Here at ICO, we hope that you’ll learn just how much fun Spanish can be.  Like any language, Spanish is full of colorful slang expressions.  On Fridays, we’ll be teaching you a combination of useful everyday words and fun common colloquialisms.


Ganas doesn’t translate well to English.  It means desire, interest, or sometimes motivation.  Sometimes it’s singular, and sometimes it’s plural.  The simplest way to understand its meaning is to consider a number of idiomatic phrases.

tener ganas (de hacer algo)            to feel like doing something

Tengo ganas de cantar.  I feel like singing.  No tengo ganas de salir.  I don’t feel like going out.  Do you want to have dinner at my house?  No, es que no tengo ganas.  (No, I don’t feel like it.)  No tengo ganas de hacer nada.  I don’t feel like doing anything at all.  And so on and so forth.

dar(le) ganas (a alguien)            to make someone feel like something

Watching you eat me da ganas de un taco (makes me feel like a taco).  Sitting in class for eight hours a day me da ganas de gritar (makes me want to scream).  After all, ganas is something you have, so something can give them to you.

se me da la gana                I feel like it

I will go to the party si se me da la gana.  I will clean my room eventually, cuando se me dé la gana (when I get around to feeling like it).

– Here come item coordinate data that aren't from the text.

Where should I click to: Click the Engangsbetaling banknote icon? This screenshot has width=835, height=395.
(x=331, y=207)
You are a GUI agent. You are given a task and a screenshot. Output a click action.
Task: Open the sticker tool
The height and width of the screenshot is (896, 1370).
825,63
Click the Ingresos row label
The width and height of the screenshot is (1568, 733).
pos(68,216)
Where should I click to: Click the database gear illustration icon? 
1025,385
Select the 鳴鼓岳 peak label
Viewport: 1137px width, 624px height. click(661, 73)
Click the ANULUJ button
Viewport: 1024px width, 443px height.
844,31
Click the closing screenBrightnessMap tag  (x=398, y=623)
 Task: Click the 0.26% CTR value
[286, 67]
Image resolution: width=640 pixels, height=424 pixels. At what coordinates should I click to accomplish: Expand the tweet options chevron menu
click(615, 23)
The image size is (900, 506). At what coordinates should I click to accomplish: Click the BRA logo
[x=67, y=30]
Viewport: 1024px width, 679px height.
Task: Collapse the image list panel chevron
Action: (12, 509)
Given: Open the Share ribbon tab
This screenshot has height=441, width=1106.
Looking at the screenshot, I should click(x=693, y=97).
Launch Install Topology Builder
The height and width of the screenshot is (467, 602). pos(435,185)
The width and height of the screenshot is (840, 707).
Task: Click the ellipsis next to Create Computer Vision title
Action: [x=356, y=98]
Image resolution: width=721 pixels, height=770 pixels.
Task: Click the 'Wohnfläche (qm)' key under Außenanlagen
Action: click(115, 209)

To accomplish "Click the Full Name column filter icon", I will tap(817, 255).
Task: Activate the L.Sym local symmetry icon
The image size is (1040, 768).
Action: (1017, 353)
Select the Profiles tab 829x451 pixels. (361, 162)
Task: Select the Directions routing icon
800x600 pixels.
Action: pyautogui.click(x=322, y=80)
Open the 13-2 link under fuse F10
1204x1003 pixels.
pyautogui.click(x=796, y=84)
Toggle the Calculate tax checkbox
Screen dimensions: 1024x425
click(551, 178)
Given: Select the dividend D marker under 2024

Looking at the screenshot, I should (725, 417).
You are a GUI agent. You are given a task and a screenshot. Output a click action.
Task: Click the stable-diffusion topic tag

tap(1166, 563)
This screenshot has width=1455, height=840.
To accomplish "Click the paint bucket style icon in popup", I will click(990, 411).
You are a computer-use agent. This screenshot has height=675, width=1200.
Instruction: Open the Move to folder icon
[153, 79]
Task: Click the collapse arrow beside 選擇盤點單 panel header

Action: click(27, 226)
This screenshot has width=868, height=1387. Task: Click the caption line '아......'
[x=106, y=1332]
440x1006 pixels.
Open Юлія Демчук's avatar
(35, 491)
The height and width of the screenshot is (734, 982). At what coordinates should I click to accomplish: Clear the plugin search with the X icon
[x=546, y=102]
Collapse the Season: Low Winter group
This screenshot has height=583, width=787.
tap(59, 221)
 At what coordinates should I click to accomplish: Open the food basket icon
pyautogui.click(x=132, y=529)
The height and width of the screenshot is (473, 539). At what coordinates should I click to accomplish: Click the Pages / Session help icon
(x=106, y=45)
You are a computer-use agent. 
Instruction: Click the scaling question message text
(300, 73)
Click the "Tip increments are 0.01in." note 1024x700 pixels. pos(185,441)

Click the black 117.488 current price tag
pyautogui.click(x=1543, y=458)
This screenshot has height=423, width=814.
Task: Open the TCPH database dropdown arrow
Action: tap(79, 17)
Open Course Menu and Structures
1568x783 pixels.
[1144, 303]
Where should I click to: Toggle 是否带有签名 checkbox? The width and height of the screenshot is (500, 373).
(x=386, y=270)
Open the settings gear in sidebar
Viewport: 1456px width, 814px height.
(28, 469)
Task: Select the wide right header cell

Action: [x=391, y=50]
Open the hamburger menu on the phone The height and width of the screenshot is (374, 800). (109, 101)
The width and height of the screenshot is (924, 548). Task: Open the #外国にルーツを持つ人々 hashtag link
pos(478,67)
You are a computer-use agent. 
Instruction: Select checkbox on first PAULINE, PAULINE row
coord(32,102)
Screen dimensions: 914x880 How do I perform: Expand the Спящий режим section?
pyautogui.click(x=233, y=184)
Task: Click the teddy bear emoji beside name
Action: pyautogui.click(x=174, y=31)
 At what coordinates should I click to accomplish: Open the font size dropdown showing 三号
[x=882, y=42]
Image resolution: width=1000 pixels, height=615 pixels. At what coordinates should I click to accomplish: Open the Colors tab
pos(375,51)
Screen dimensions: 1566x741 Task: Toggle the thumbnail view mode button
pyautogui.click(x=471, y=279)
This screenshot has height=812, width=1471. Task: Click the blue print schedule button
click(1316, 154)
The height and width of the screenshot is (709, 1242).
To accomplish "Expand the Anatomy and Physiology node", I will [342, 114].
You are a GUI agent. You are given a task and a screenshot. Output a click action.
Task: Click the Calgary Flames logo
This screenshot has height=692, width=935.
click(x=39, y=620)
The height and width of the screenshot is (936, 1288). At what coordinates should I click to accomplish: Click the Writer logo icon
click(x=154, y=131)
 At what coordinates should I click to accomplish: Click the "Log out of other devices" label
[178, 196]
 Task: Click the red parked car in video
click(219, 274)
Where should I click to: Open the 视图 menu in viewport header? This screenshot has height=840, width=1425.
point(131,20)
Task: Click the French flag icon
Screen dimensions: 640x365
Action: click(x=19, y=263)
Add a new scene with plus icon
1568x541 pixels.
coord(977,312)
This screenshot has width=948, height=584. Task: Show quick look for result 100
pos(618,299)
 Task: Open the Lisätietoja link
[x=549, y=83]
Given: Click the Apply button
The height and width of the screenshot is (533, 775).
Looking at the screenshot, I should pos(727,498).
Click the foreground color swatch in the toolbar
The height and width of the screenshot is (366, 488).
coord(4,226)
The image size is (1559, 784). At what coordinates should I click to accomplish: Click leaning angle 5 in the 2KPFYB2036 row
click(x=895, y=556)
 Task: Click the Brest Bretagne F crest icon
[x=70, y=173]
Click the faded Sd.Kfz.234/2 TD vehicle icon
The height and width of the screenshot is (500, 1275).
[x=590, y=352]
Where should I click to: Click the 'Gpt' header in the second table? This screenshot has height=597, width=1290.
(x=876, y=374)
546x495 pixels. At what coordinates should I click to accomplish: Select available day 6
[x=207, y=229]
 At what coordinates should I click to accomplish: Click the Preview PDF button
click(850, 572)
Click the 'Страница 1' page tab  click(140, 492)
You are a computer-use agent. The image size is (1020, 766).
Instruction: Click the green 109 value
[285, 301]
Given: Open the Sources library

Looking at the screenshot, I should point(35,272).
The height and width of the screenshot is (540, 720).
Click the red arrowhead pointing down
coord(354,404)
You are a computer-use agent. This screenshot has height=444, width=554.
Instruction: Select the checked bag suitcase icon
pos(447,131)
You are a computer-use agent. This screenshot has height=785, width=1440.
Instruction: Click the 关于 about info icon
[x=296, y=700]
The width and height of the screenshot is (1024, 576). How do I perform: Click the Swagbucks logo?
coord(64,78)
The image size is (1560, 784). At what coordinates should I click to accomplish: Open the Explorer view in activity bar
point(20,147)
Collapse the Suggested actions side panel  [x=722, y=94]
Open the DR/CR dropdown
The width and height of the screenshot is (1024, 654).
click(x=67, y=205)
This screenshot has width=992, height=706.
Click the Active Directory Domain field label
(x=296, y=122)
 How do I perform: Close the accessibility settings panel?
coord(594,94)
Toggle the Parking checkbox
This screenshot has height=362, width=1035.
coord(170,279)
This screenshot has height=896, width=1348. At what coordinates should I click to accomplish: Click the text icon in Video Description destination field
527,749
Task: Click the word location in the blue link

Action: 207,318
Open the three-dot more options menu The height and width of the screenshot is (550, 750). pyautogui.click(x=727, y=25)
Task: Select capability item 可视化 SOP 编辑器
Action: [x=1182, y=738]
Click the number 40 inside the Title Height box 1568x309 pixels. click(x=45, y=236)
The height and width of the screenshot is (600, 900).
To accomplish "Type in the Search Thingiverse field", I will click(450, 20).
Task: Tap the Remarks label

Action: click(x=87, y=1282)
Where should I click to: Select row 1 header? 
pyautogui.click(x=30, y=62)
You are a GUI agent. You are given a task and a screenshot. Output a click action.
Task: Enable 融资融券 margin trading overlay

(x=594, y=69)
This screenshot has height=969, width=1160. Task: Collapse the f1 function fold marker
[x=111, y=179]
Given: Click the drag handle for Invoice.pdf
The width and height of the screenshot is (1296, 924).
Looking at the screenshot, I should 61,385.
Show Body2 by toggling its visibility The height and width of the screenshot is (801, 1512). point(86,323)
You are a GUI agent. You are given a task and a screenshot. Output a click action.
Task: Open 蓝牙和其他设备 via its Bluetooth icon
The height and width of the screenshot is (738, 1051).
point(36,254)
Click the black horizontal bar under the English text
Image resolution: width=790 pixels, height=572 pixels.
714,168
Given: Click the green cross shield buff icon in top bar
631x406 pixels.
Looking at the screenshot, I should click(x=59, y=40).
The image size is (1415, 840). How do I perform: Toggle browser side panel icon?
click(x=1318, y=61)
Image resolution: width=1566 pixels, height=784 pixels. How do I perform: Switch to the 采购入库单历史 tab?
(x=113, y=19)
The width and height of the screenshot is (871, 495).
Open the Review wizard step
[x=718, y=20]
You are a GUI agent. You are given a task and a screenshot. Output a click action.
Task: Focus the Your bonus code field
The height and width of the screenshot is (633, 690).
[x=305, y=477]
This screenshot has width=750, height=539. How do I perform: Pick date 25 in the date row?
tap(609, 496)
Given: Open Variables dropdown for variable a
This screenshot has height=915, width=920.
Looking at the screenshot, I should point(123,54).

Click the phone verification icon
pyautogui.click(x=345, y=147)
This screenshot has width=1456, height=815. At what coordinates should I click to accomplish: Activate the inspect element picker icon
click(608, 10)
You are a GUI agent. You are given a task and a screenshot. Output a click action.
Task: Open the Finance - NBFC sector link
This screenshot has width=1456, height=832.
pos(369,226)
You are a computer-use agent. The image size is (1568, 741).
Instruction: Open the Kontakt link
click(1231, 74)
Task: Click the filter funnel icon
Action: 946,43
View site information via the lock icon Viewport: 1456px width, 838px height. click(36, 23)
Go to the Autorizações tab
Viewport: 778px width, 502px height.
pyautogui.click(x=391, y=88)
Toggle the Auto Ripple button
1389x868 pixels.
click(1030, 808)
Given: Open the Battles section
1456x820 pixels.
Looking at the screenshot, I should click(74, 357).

de (buena / mala) gana            willingly / unwillingly

If you mop the kitchen floor and take out the trash, but only de mala gana, you’re doing it unwillingly.  If you do it de buena gana, you’ve got a smile on your face and might even be talking about how cleanliness is next to Godliness.

mantener las ganas                stay motivated
perder las ganas                lose interest
echar ganas                    put your heart into something

If you are working on a long project, it can be hard to mantener las ganas.  If you’ve worked hard all week, by the end of the weekend it’s possible that has perdido las ganas.  But échale ganas, put your heart into it.

quedarse con las ganas            to be unsatisfied

All week long, tenía ganas de un helado de chocolate (I wanted a chocolate ice cream).  But the store closed just as I got there, and me quedé con las ganas (I was unsatisfied because I couldn’t fulfill that need).  Every time I’ve tried to call my best friend, she hasn’t been home, and so me quedé con las ganas.  You know that feeling where you just haven’t quite satisfied a craving – usually because something got in your way – and you are exceedingly frustrated?  That is what it means to quedarse con las ganas.